═════ Source document

I'm learning how to use tf.records and in the official tutorial they mention you can print a tf.train.Example message (which is a primitive of the protobuf protocol if I get it right).
I understand that tf.records are used to serialize the data, and that they use the protobuf protocol in this case. I also understand that using tf.train.Feature, tf.train.Features and tf.train.Example one can convert the data into the right format.
My question is what does it mean to print a messege in this context? (the tutorial shows how to print an tf.train.Example message)
A message is classically thought of as a collection of bytes that are conveyed from one process/thread to another process/thread. Typically (but not necessarily), the collection of bytes means something to the sender and receiver, e.g. it's an object that has been serialised somehow (perhaps using Google Protocol Buffers). So, an object can become a message by serialising it and placing the bytes into an array that one might term a "message".
It's not necessarily the case the processes handling the collection of bytes will deserialise them. For example, a process that is simply going to pass them onwards down another connection need not actually deserialise them, if it already knows where the bytes are supposed to be sent.
The means by which a message is conveyed is typically some sort of queue / pipe / socket / stream / etc. Where it gets interesting is that most data transports of this sort are stream connections; whatever bytes you push in one end comes out the other. So, then, how to use those for sending messages?
The answer is that there has to be some way of demarcating between messages. There's lots of ways of doing that, but these days it makes far more sense to use something like ZeroMQ, which takes care of all that for you (and more besides). ZeroMQ is a library / protocol that allows a program to transfer a collection of bytes from one process/thread to another via stream connections, and ensure that the receiving program gets the collection in one nice and complete buffer. Those bytes could be objects serialised by Google Protocol Buffer, or serialised in some other way (there's lots). HTTP is also used as a way of moving objects around, e.g. a page of HTML.
So the pattern is object -> serialisation -> message buffer -> some sort of byte transport that demarcates one message from another -> message buffer -> deserialisation -> object.
An advantage of serialisations like Protocol Buffers is that the sender and receiver need not be written in the same language, or share anything at all except for the .proto file. Other approaches to serialisation often involves marking up class definitions in the program source code, which then makes it difficult to deserialise data in another language.
Also in languages like C/C++ one might get away with simply copying the bytes at the object's address from one place to another. This can be a total disaster if the destination is a different machine; endianness etc. can matter a lot. There are serialisation standards that get close to this, specifically Cap'n Proto (see this).
There are variations. Within a process, "passing a message" can simply mean passing ownership of an object around. Ownership can be by convention, i.e. if I've just written the object pointer to a message queue, I won't mutate the object anymore. I think in Rust it's even expressed by the language syntax, in that once object ownership has been given up the language won't let you mutate the object (worked out at compile time, part of what makes Rust so good). The net result looks like message transfer, but in fact all that's happened is a pointer (typically, 64bits) has been copied from A to B, not the entire data in the object. This is a lot faster.

══════════
═════ Material provided

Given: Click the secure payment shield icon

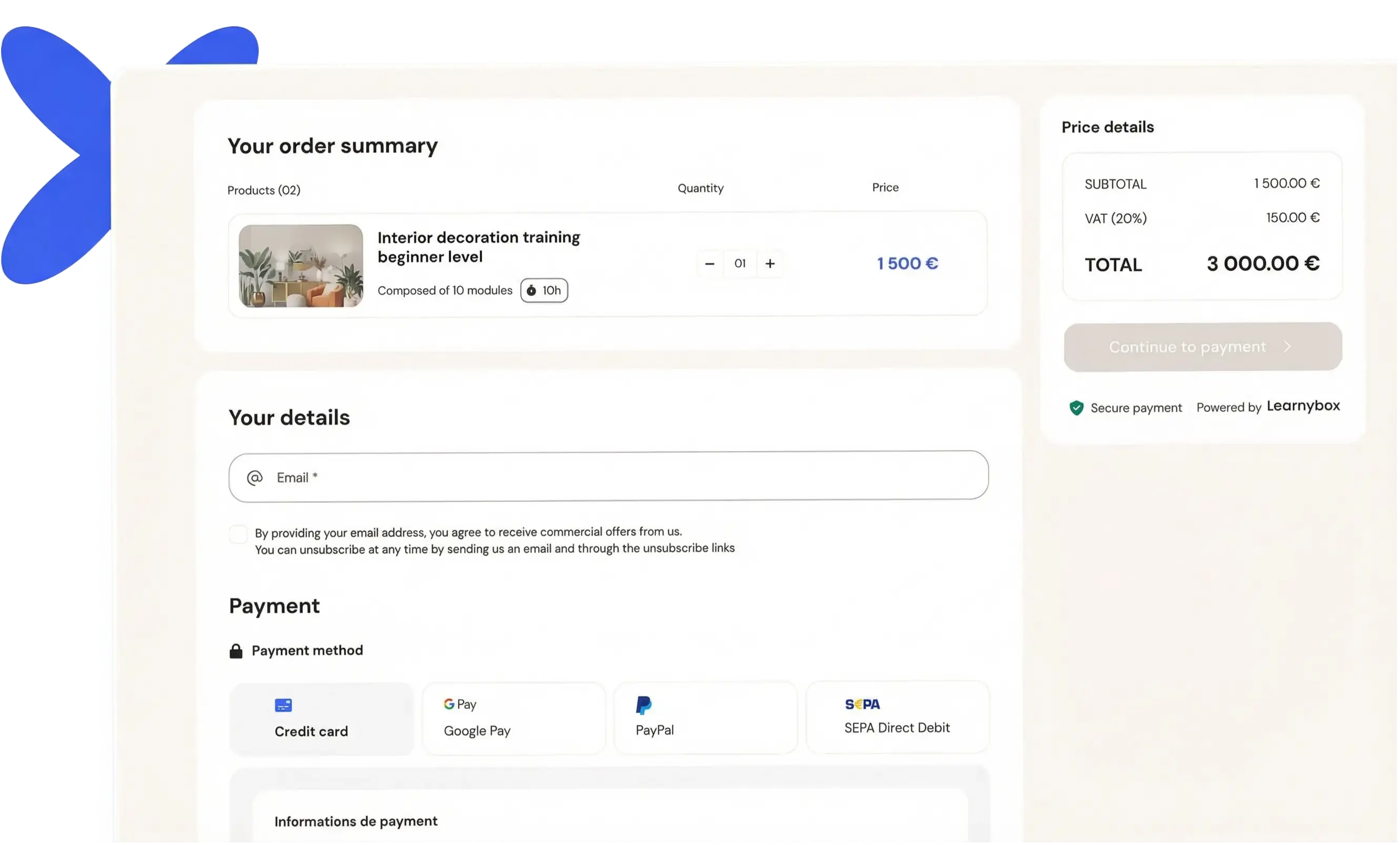Looking at the screenshot, I should coord(1076,407).

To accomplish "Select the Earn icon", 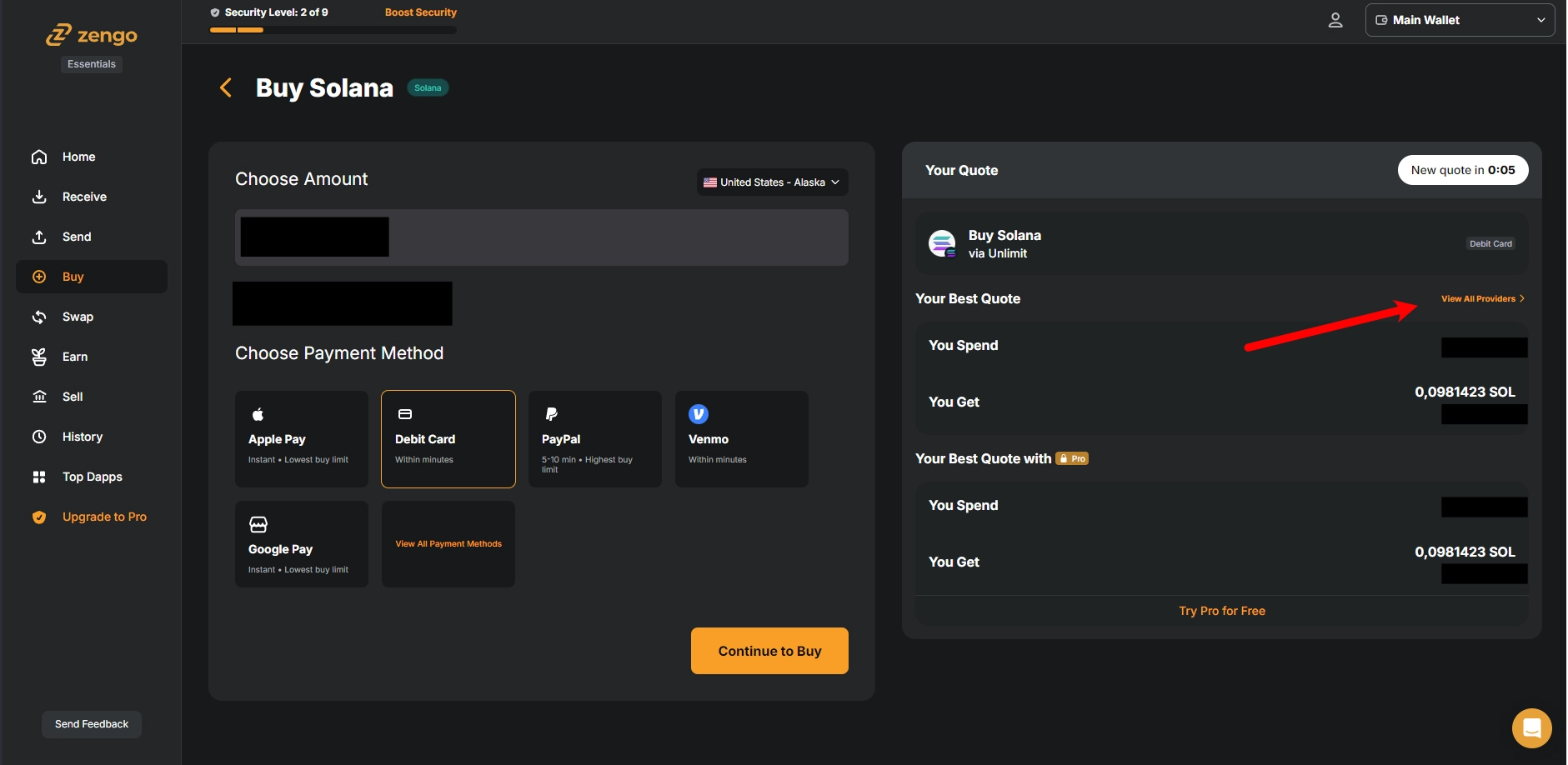I will (x=39, y=357).
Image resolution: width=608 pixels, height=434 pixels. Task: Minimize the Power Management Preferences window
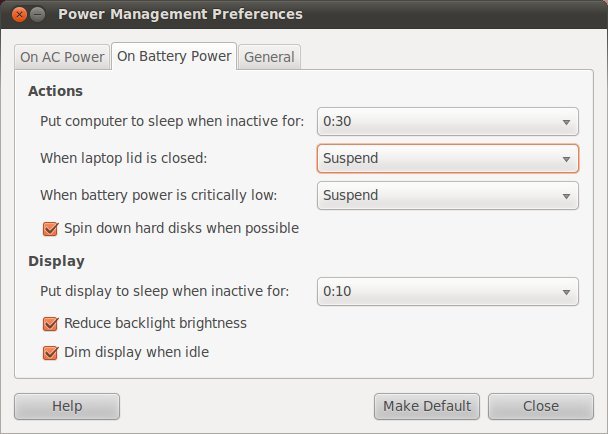click(37, 15)
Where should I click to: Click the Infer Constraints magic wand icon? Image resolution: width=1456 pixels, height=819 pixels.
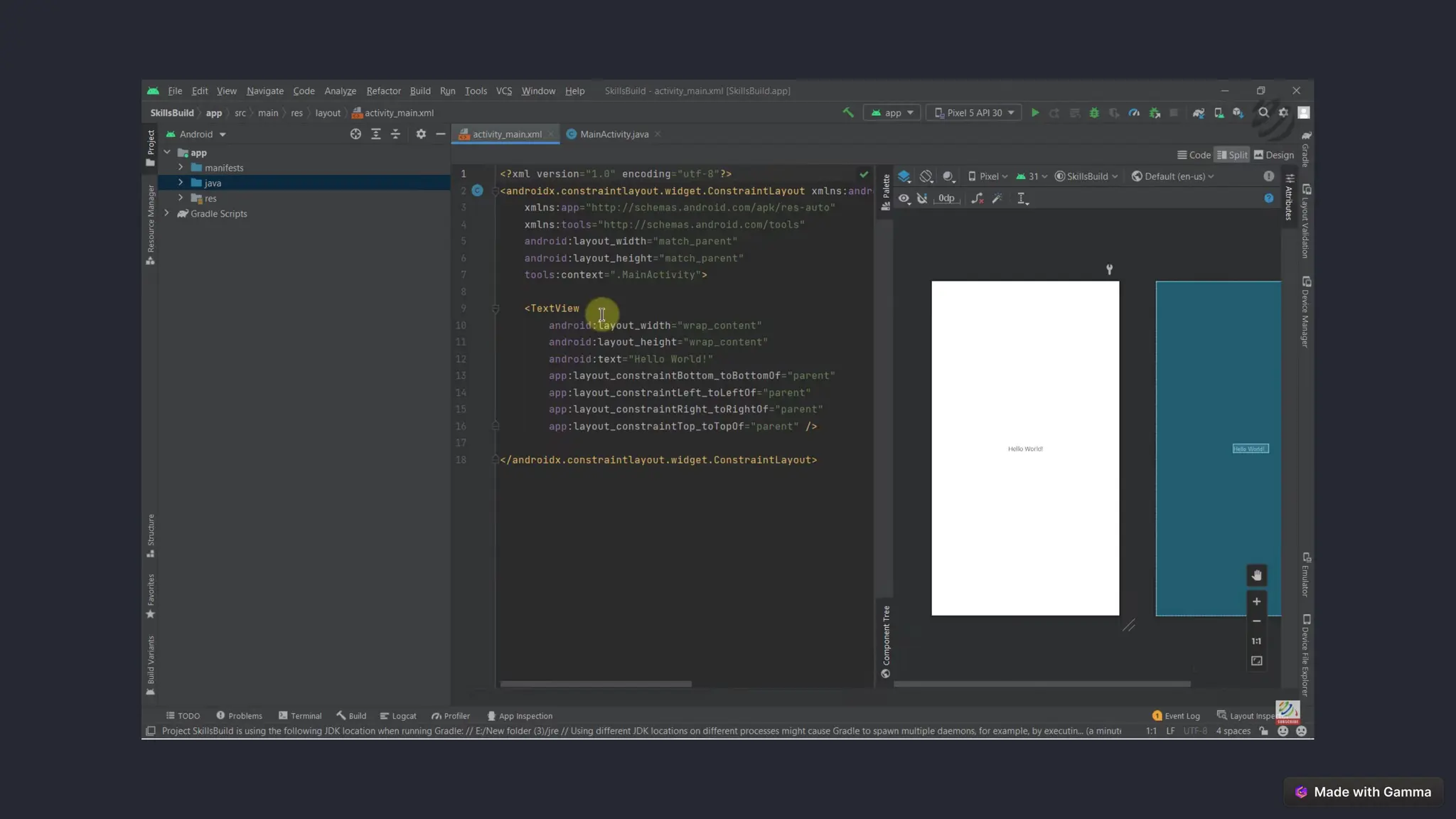point(997,198)
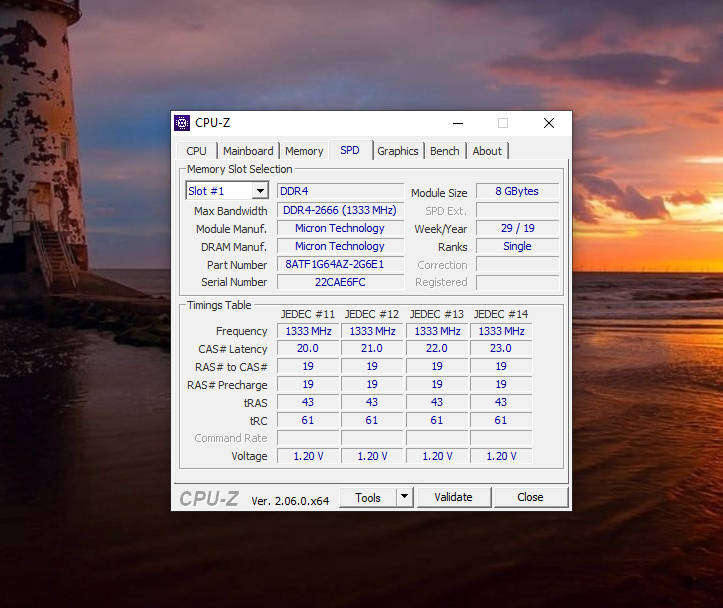
Task: Minimize the CPU-Z window
Action: [458, 123]
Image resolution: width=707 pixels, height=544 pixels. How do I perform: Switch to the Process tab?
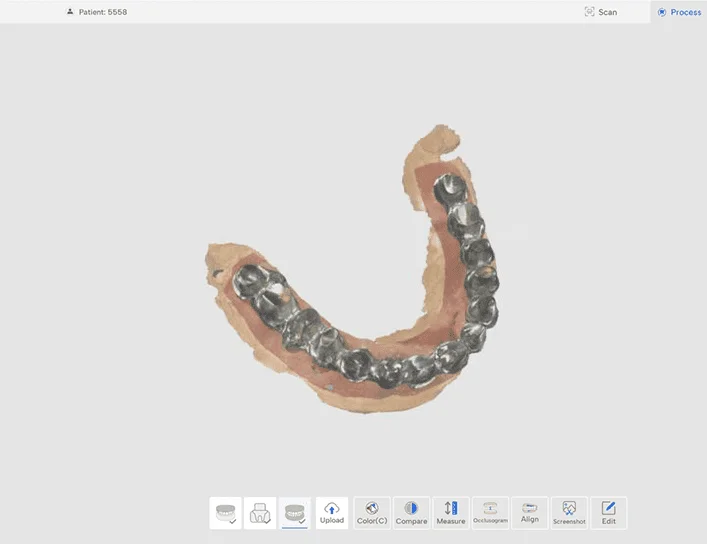679,12
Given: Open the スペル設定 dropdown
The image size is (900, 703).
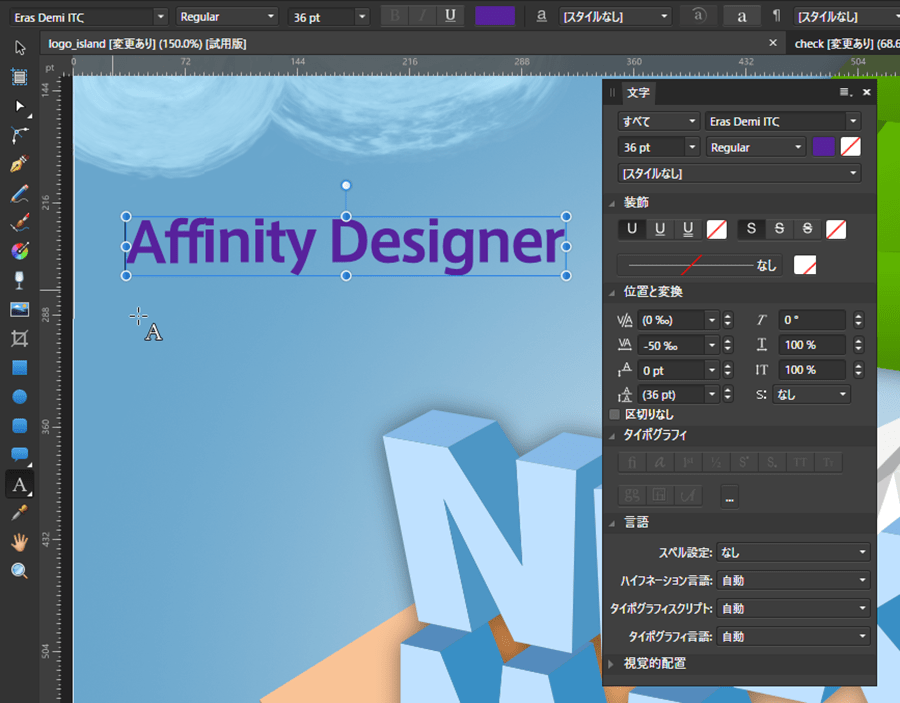Looking at the screenshot, I should point(794,552).
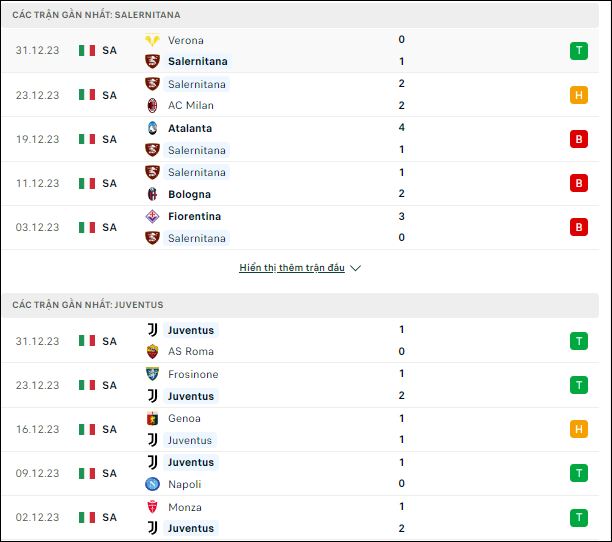Open the Bologna team name link
This screenshot has width=612, height=542.
point(189,194)
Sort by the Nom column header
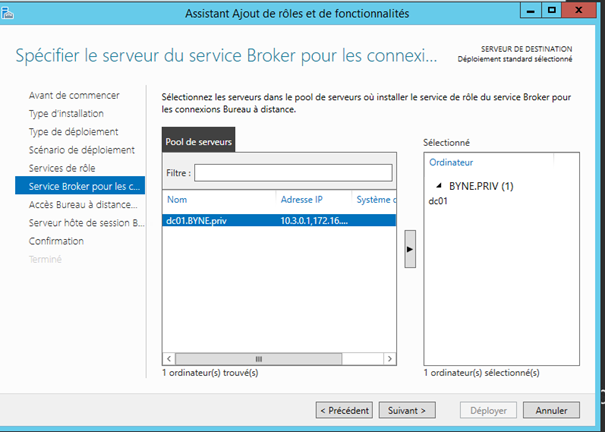 point(219,199)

══════════

Exercises to complete:
**A.** Based on the forum thread about messages and serialization, explain why passing a message inside one process by handing over ownership of an object is faster.
**B.** Which library does the forum thread about messages and serialization recommend for separating one message from another over stream connections?
This data was taken from a separate source.

Task-by-task solutions:
**A.** Handing over ownership doesn't transfer the object's data. Only a pointer, typically 64 bits, is copied from A to B, so the entire data in the object never has to be copied.

**B.** ZeroMQ.